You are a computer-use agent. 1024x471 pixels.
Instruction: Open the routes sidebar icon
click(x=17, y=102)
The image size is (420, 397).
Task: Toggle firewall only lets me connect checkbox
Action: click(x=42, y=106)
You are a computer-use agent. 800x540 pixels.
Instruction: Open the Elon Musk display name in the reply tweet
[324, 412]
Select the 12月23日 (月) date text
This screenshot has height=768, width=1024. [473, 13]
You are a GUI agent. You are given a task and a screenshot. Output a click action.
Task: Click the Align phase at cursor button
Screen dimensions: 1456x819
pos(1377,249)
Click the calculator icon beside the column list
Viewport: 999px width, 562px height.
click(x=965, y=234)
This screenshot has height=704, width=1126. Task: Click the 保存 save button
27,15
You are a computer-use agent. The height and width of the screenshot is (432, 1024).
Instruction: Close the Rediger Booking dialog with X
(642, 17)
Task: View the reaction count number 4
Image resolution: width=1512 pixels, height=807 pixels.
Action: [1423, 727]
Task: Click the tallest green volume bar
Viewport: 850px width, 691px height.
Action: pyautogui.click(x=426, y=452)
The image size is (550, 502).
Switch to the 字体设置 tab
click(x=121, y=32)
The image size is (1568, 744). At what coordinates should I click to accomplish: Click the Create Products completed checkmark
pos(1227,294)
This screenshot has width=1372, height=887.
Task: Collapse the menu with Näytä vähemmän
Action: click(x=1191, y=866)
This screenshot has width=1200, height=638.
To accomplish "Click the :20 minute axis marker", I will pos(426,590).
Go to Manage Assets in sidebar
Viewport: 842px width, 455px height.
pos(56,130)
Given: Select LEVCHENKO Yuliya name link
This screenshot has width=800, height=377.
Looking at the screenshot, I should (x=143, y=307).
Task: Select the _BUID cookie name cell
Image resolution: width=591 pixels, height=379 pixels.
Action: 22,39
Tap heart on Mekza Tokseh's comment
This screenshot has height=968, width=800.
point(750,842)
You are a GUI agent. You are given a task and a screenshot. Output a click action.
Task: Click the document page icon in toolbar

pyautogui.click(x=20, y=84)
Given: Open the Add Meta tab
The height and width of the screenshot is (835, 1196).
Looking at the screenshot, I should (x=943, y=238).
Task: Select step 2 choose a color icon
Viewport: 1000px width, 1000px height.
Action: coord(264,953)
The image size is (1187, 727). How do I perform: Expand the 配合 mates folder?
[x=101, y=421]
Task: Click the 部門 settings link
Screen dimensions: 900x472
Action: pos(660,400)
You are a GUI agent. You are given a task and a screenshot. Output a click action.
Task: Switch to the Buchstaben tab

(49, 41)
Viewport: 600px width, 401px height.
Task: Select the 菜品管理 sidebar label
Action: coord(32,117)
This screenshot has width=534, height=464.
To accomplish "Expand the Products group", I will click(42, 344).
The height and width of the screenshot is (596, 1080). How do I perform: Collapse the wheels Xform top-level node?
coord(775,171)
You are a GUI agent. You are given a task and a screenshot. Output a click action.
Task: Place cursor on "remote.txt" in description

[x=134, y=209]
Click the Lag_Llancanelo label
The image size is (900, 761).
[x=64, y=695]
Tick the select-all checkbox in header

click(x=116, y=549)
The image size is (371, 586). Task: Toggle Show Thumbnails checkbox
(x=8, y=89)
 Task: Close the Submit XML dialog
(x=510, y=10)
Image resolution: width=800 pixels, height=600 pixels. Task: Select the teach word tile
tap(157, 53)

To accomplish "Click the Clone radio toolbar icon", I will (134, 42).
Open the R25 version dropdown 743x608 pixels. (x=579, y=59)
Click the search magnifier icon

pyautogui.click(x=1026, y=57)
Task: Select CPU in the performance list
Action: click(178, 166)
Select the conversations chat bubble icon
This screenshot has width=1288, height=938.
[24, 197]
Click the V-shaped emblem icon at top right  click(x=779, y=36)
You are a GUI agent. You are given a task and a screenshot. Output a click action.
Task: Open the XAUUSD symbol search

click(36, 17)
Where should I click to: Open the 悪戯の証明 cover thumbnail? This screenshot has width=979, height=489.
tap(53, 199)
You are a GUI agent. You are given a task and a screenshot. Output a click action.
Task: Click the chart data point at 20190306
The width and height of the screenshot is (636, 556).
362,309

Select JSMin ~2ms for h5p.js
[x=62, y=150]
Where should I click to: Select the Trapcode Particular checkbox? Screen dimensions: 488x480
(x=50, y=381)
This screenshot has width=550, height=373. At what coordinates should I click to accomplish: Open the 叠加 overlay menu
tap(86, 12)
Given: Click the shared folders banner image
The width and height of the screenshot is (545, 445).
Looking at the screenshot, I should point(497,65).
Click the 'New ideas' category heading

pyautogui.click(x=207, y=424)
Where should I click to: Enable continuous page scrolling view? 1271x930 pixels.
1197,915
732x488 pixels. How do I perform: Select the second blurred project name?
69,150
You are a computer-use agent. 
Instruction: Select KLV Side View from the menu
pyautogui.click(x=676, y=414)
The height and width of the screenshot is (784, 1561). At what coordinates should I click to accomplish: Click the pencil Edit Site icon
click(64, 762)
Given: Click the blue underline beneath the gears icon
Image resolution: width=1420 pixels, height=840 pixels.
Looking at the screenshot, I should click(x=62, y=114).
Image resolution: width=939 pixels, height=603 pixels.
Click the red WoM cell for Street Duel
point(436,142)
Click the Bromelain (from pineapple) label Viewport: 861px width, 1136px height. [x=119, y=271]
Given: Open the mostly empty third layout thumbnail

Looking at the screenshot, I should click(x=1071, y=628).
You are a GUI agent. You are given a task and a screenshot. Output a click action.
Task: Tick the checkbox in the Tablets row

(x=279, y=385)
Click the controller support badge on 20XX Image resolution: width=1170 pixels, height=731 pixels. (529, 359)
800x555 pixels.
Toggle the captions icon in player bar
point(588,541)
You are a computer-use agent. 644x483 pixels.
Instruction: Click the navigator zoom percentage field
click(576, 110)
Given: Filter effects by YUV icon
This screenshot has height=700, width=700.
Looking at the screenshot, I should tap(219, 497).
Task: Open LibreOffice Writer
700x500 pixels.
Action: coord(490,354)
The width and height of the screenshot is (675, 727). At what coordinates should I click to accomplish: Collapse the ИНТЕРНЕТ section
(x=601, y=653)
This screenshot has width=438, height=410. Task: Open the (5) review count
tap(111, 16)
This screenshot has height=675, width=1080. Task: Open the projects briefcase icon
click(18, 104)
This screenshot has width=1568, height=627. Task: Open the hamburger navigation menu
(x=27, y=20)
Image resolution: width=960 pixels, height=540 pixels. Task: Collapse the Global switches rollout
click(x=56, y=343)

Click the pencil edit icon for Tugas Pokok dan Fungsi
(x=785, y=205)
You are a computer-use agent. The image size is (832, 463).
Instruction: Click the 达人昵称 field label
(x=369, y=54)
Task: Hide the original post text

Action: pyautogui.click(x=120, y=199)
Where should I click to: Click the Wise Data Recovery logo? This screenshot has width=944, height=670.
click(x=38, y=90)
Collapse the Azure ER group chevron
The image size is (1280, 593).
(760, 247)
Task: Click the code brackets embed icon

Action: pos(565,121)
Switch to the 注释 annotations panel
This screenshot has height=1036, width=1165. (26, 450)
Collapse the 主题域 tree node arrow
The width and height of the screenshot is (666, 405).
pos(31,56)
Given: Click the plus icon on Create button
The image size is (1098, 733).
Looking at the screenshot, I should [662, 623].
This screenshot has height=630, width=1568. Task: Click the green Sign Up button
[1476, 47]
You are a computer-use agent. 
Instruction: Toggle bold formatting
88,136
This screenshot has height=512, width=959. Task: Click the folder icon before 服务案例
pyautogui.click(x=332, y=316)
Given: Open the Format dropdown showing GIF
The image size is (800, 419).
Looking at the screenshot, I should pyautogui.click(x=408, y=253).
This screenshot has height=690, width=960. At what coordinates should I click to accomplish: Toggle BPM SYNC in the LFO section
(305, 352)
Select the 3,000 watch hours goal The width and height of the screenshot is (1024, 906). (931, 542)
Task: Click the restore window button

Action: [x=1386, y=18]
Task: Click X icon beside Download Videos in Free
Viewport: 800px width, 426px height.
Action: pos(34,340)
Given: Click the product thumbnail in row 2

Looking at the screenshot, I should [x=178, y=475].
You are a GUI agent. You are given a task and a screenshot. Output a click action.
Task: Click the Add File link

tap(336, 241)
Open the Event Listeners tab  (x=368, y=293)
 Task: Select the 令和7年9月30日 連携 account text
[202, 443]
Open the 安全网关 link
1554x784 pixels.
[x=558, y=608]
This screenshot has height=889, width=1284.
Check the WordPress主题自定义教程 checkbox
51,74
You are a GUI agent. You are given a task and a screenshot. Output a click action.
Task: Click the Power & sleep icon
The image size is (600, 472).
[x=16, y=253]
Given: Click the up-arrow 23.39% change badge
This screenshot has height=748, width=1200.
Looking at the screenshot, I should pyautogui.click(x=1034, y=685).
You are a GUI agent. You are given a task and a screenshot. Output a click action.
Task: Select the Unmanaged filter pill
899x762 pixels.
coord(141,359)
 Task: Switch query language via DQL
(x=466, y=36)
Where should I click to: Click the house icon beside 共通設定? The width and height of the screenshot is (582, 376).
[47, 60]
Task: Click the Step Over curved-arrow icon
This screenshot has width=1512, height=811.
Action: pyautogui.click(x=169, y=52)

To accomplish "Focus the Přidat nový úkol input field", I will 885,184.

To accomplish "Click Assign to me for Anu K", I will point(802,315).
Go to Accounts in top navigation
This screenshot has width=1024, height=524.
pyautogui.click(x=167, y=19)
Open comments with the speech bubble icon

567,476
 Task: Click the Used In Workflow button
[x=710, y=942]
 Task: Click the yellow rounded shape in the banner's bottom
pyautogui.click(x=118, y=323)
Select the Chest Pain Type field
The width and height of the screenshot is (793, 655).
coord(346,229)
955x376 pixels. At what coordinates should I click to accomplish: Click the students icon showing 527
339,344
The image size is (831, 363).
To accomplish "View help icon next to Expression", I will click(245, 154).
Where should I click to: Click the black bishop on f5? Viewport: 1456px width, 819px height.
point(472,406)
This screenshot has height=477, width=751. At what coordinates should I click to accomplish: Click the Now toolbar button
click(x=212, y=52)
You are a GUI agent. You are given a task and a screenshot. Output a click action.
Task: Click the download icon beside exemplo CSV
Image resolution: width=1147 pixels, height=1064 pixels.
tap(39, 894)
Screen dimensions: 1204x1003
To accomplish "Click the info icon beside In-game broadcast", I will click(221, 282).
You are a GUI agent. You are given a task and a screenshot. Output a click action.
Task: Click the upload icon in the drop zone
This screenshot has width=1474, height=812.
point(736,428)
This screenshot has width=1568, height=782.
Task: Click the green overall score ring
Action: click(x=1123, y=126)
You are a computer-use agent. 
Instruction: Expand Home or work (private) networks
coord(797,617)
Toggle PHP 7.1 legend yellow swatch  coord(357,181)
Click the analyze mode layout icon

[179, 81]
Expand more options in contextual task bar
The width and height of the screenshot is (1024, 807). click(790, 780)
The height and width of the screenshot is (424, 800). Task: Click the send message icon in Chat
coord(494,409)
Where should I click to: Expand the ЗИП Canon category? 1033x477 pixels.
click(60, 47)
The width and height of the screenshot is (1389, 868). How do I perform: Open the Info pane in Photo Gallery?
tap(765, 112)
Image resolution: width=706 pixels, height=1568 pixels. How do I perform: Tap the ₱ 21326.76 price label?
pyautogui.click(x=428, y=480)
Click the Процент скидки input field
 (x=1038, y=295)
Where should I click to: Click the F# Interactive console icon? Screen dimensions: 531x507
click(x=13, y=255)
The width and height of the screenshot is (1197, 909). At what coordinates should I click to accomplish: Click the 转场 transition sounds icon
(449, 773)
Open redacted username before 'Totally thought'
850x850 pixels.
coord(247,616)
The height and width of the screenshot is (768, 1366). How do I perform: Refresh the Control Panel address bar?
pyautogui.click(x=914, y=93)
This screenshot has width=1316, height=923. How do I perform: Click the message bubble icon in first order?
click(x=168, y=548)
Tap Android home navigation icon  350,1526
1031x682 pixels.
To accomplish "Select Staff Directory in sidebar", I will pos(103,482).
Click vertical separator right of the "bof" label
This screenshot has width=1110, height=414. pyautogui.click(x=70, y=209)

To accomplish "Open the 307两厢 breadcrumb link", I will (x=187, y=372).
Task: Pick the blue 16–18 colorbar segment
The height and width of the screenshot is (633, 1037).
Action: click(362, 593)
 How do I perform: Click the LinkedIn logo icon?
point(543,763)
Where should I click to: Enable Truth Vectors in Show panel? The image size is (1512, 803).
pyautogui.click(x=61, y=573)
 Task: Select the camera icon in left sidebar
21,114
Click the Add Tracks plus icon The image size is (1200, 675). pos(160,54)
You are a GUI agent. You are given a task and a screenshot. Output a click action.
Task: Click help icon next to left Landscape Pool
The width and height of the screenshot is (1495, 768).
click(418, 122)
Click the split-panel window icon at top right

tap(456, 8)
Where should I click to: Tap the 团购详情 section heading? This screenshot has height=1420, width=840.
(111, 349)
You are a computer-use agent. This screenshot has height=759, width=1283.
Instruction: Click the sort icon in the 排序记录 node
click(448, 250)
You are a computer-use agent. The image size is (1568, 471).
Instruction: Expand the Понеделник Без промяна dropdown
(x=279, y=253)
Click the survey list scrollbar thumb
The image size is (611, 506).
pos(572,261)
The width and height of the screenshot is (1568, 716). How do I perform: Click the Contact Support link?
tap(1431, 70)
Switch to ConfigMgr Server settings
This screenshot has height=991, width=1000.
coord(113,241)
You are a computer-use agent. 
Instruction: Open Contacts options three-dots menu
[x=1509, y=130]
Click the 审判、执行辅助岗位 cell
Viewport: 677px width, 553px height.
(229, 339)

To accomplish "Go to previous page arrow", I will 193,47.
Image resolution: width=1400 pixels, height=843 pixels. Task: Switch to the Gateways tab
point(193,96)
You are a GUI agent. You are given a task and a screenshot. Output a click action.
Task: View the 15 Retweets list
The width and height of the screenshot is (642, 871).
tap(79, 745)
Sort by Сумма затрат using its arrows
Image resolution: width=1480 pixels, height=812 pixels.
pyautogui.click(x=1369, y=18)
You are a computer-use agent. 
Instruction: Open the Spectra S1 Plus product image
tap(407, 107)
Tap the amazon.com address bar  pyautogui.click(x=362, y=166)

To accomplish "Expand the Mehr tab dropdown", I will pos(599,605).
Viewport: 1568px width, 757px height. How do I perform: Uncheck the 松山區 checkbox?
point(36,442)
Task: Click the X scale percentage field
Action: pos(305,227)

┄┄┄┄┄┄

» WORK ITEM: Out of the data above, transcribe exactly and only the lines starting with the line that has "Image resolution: width=591" and going on through the line that has "Open the R25", both included.

» REPLY TO THE EXERCISE:
Image resolution: width=591 pixels, height=379 pixels.
Action: 22,39
Tap heart on Mekza Tokseh's comment
This screenshot has height=968, width=800.
point(750,842)
You are a GUI agent. You are given a task and a screenshot. Output a click action.
Task: Click the document page icon in toolbar

pyautogui.click(x=20, y=84)
Given: Open the Add Meta tab
The height and width of the screenshot is (835, 1196).
Looking at the screenshot, I should (x=943, y=238).
Task: Select step 2 choose a color icon
Viewport: 1000px width, 1000px height.
Action: coord(264,953)
The image size is (1187, 727). How do I perform: Expand the 配合 mates folder?
[x=101, y=421]
Task: Click the 部門 settings link
Screen dimensions: 900x472
Action: pos(660,400)
You are a GUI agent. You are given a task and a screenshot. Output a click action.
Task: Switch to the Buchstaben tab

(49, 41)
Viewport: 600px width, 401px height.
Task: Select the 菜品管理 sidebar label
Action: coord(32,117)
This screenshot has width=534, height=464.
To accomplish "Expand the Products group", I will click(42, 344).
The height and width of the screenshot is (596, 1080). How do I perform: Collapse the wheels Xform top-level node?
coord(775,171)
You are a GUI agent. You are given a task and a screenshot. Output a click action.
Task: Place cursor on "remote.txt" in description

[x=134, y=209]
Click the Lag_Llancanelo label
The image size is (900, 761).
[x=64, y=695]
Tick the select-all checkbox in header

click(x=116, y=549)
The image size is (371, 586). Task: Toggle Show Thumbnails checkbox
(x=8, y=89)
 Task: Close the Submit XML dialog
(x=510, y=10)
Image resolution: width=800 pixels, height=600 pixels. Task: Select the teach word tile
tap(157, 53)

To accomplish "Click the Clone radio toolbar icon", I will (134, 42).
Open the R25 version dropdown 743x608 pixels. (x=579, y=59)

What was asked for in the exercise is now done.